Could you reproduce, word for word, everything below from the line containing "Task: Set Smoothness" down to the line containing "This screenshot has width=945, height=433.", with both of those lines included and no others?
== AVAILABLE DATA ==
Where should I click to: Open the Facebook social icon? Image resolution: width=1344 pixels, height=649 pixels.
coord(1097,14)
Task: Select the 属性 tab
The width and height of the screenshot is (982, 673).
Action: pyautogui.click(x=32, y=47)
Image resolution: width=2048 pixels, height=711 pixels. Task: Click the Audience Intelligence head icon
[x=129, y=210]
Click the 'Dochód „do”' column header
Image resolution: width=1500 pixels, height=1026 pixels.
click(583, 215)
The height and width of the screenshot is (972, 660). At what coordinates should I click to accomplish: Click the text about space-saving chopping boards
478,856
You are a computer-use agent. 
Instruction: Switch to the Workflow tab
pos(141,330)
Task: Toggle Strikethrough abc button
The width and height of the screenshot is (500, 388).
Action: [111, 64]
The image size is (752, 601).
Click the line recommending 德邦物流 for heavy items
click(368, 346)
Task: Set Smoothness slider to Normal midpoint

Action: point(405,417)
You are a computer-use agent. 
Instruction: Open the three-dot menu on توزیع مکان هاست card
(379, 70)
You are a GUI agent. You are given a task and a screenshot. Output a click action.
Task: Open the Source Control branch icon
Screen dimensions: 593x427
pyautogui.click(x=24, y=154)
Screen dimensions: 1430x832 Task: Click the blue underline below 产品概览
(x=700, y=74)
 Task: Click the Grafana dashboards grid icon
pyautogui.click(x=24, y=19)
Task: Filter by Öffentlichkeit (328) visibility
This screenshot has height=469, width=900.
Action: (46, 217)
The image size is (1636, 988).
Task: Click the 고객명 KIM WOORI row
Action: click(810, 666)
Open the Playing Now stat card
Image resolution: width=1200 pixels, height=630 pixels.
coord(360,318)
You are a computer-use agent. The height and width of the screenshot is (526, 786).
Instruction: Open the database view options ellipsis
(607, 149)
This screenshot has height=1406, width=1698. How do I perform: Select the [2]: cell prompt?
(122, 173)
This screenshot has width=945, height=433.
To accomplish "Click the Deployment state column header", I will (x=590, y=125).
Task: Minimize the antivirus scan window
===
- **SOLUTION**:
Task: Set Smoothness slider to Normal midpoint

Action: point(405,417)
You are a computer-use agent. 
Instruction: Open the three-dot menu on توزیع مکان هاست card
(379, 70)
You are a GUI agent. You are given a task and a screenshot. Output a click action.
Task: Open the Source Control branch icon
Screen dimensions: 593x427
pyautogui.click(x=24, y=154)
Screen dimensions: 1430x832 Task: Click the blue underline below 产品概览
(x=700, y=74)
 Task: Click the Grafana dashboards grid icon
pyautogui.click(x=24, y=19)
Task: Filter by Öffentlichkeit (328) visibility
This screenshot has height=469, width=900.
Action: (46, 217)
The image size is (1636, 988).
Task: Click the 고객명 KIM WOORI row
Action: click(810, 666)
Open the Playing Now stat card
Image resolution: width=1200 pixels, height=630 pixels.
coord(360,318)
You are a computer-use agent. The height and width of the screenshot is (526, 786).
Instruction: Open the database view options ellipsis
(607, 149)
This screenshot has height=1406, width=1698. How do I perform: Select the [2]: cell prompt?
(122, 173)
This screenshot has width=945, height=433.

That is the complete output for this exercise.